History should record the late 1970s as an era of pivotal socioeconomic change in California a new wave of inter- national migration, a shift from an industrial to a post-industrial economy, and a new baby boom.
Political events also abounded, topped by passage of Proposition 13 but including collective bargaining for public employees, expansion of mail voting, a decline in major-party registration, and the eruption of crime as a powerful issue.
By happenstance, Jerry Brown was governor as this socioeconomic tsunami crashed into California and played a central role in its political aspects.
The crime issue was especially vexing for Brown, a longtime opponent of capital punishment, and he responded by signing dozens of lock-'em-up anti-crime bills. Not surprisingly, the new laws and tougher attitudes by prosecutors and judges began raising the prison population.
When Brown became governor, the state had about 20,000 men and women behind bars and hadn't built a new prison in many years. By the end of his governorship, however, prisons were packed and corrections officials were begging for new space.
Reluctantly, Brown supported a $495 million bond issue to jump-start prison construction.

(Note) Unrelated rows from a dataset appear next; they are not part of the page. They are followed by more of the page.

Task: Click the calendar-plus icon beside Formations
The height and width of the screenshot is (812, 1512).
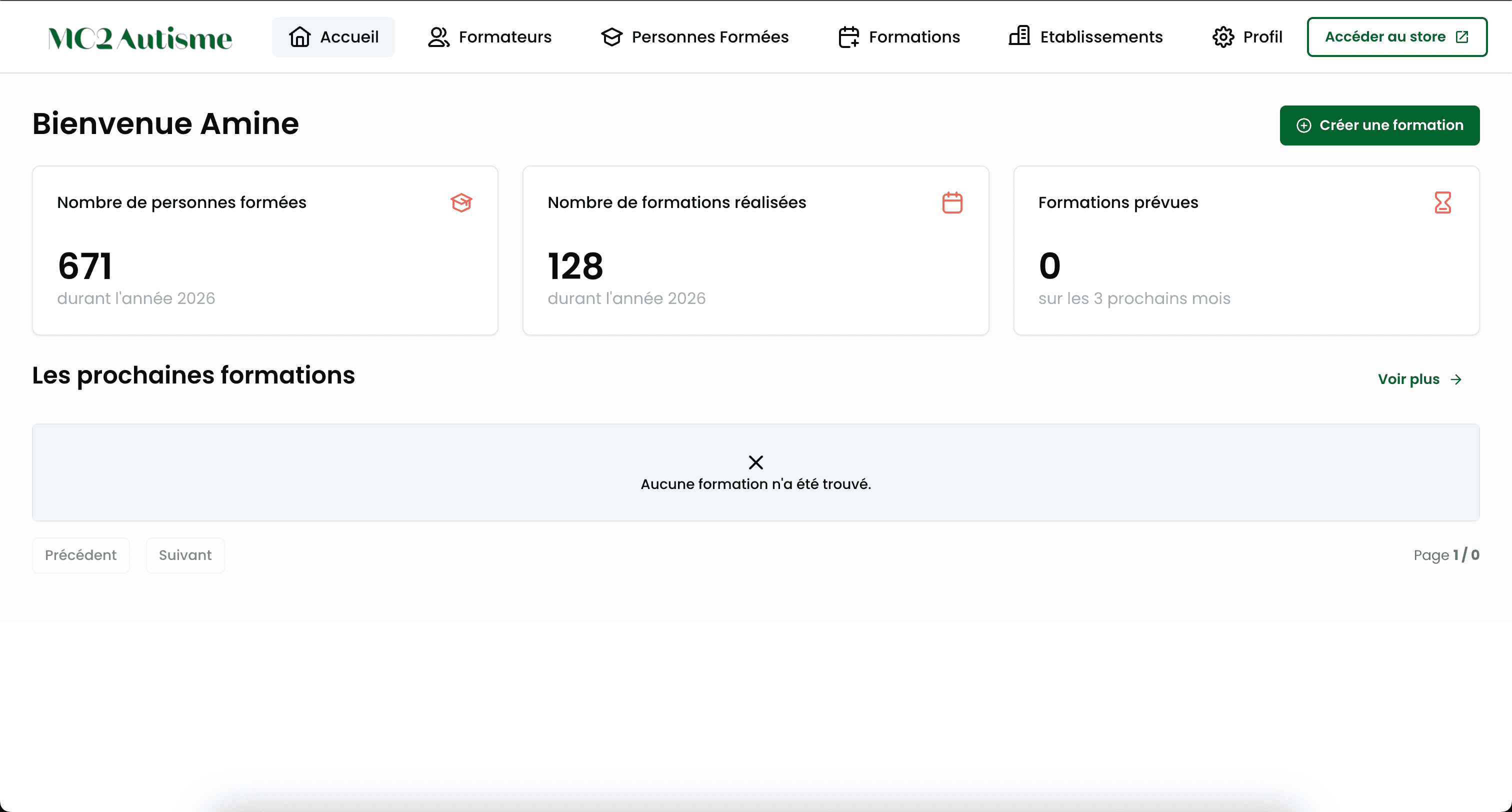Action: pos(848,37)
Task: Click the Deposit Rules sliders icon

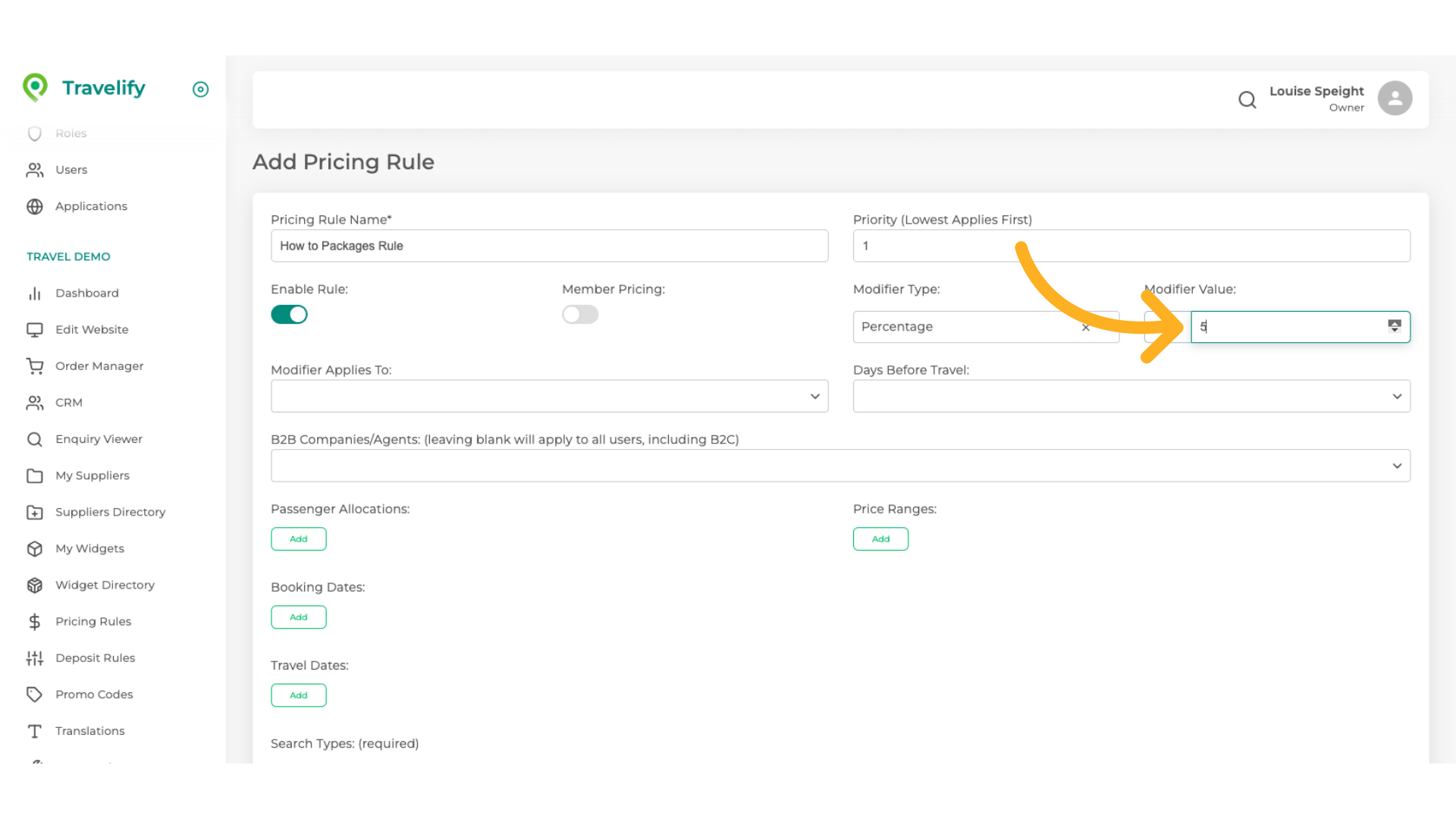Action: (x=35, y=658)
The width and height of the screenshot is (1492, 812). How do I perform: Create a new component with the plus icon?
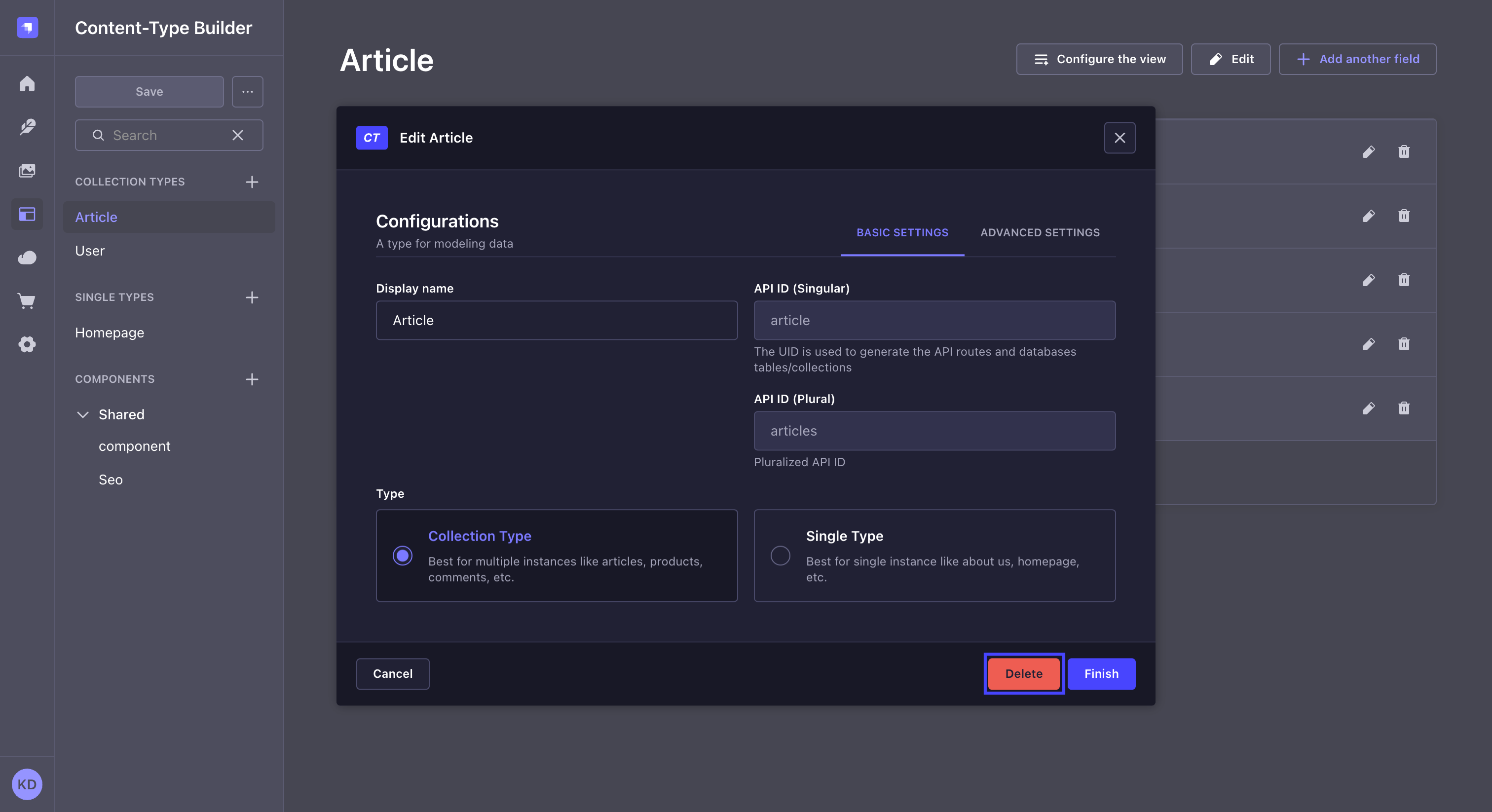(x=252, y=379)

During the 1980s and early 1990s, billions of dollars were spent on dozens of new prisons.
The Department of Corrections mushroomed into a huge state agency with tens of thousands of employees, and the California Correctional Peace Officers Association became a very powerful political force.

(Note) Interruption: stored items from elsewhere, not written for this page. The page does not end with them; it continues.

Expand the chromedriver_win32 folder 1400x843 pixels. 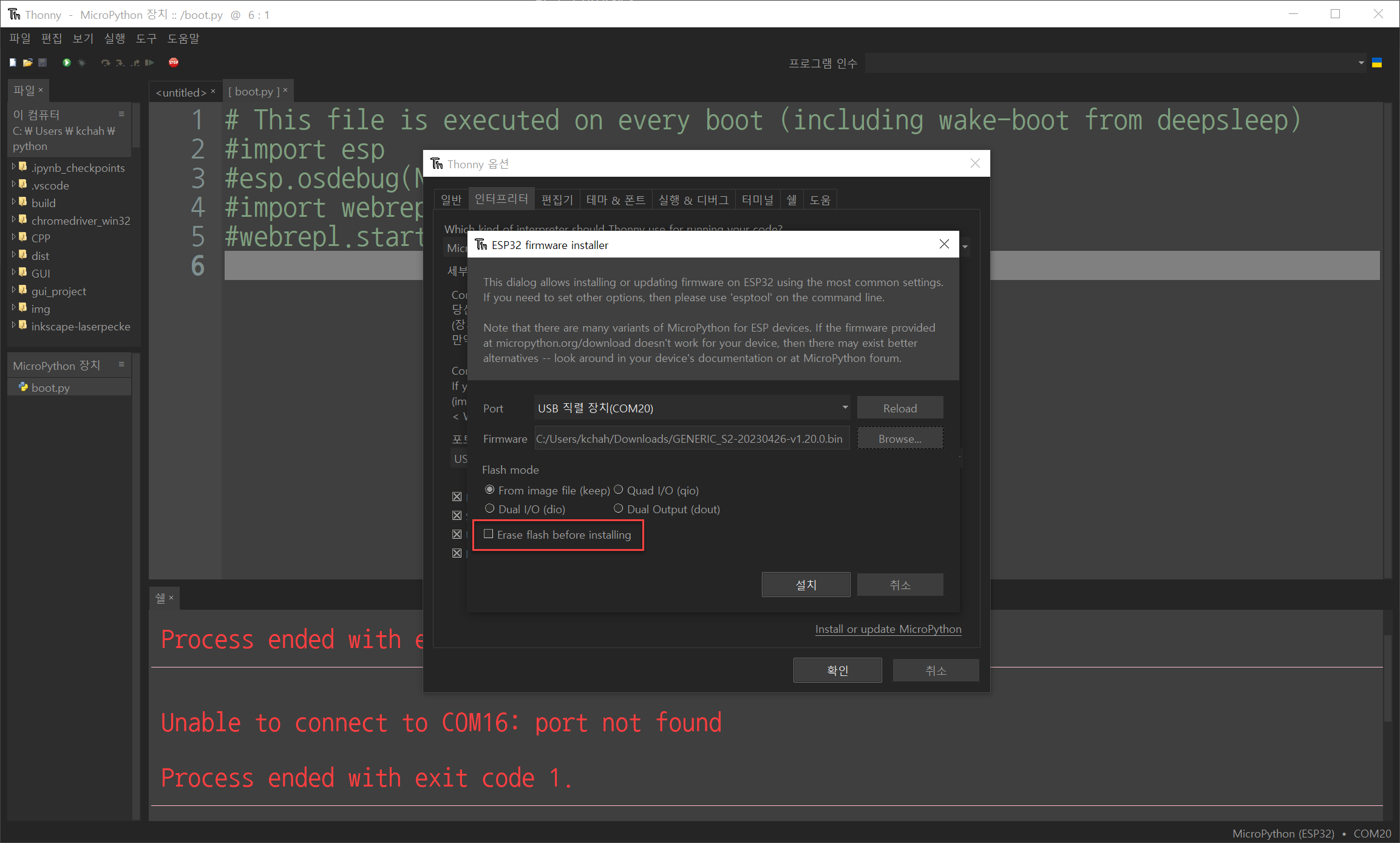13,220
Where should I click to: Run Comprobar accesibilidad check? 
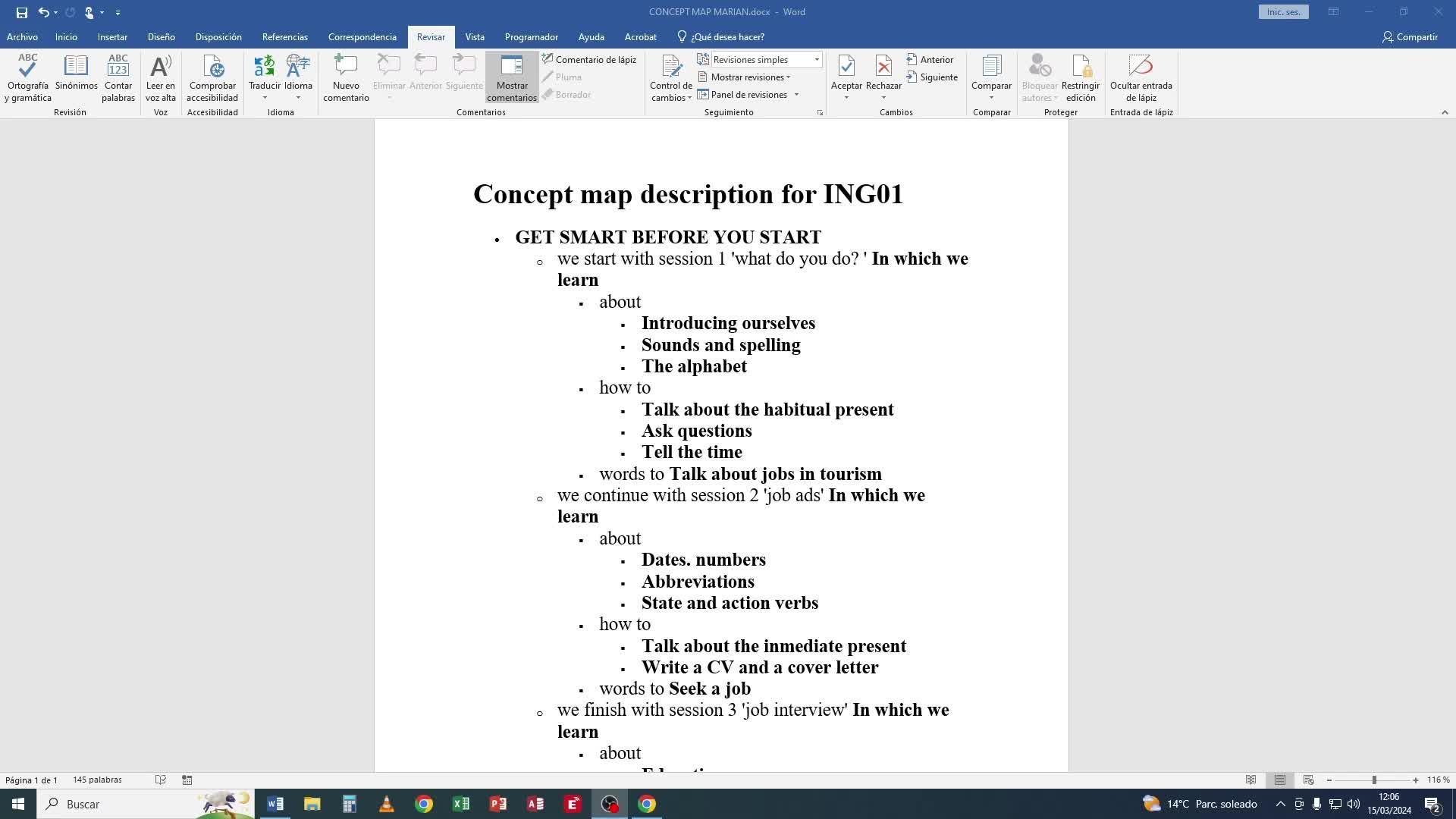[x=212, y=77]
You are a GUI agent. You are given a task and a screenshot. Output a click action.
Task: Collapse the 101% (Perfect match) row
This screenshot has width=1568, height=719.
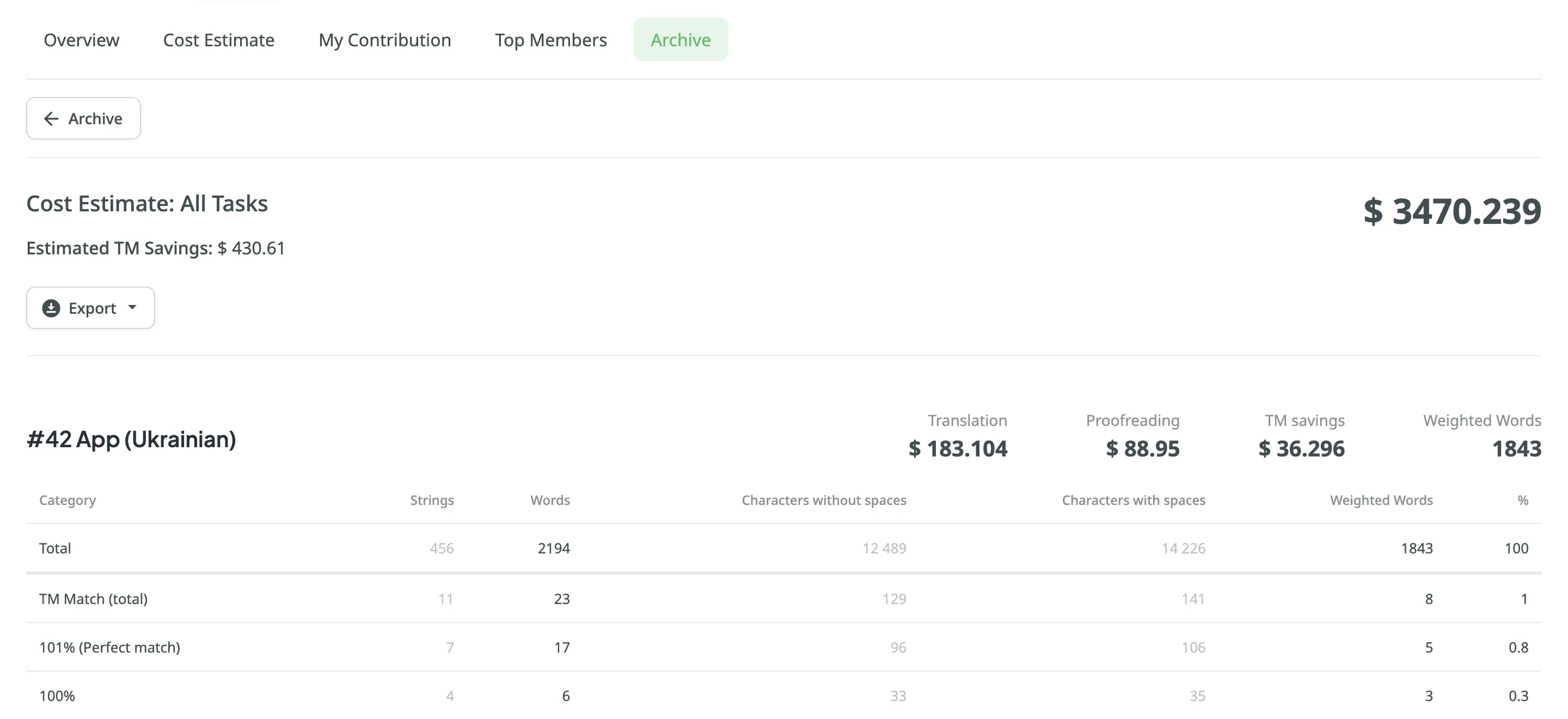[110, 647]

The inmate population quickly tripled, passed 100,000 by 1991 and then leveled off in the 150,000 range (not counting another 100,000 or so parolees) in the past decade.

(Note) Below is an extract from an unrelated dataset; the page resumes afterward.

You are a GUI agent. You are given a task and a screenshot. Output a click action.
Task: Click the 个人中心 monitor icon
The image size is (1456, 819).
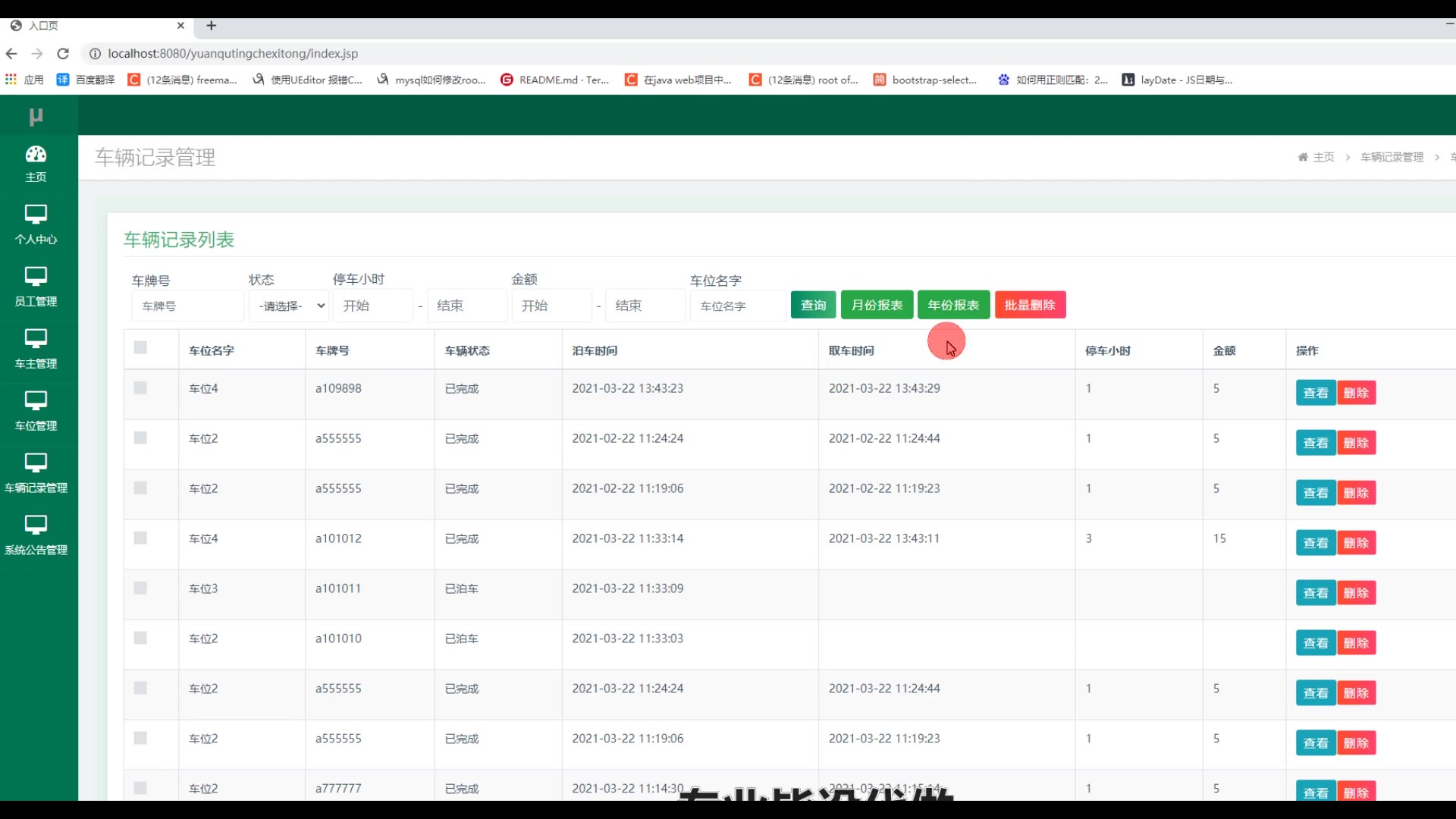coord(36,215)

However, expansion of prisons lagged for political and financial reasons, and they now house 79 percent more inmates than their designed capacity.
Overcrowding generated lawsuits, and a federal judge appointed a receiver to run prison medical care. On Monday, by a 5-4 vote written by Californian Anthony Kennedy, the U.S. Supreme Court ruled that California must reduce overcrowding by building more prisons, releasing inmates or shifting them into other facilities.
By happenstance, Brown is governor again and has a plan to move more than 30,000 low-security inmates into county jails while reforming parole to reduce recidivism, declaring that "the prison system has been a failure."
However, the plan hinges on billions of dollars in tax extensions that have been stalled for months. The Supreme Court's decree could give Brown's plan a political boost, but it also could mean he would preside over a massive release of inmates.
While prisons have become voters' least-popular spending category, releasing felons is fraught with political peril. What goes around comes around, as the old Capitol adage puts it.